### What you have to do
Can you format every line of the listing below as a Markdown table with the columns "No." and "Line", numbering the rows and leaving out blank lines?

-- -- --

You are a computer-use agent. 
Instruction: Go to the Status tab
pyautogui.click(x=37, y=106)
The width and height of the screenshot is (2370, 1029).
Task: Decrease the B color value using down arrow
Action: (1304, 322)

-- -- --

### Result below
| No. | Line |
|---|---|
| 1 | You are a computer-use agent.  |
| 2 | Instruction: Go to the Status tab |
| 3 | pyautogui.click(x=37, y=106) |
| 4 | The width and height of the screenshot is (2370, 1029). |
| 5 | Task: Decrease the B color value using down arrow |
| 6 | Action: (1304, 322) |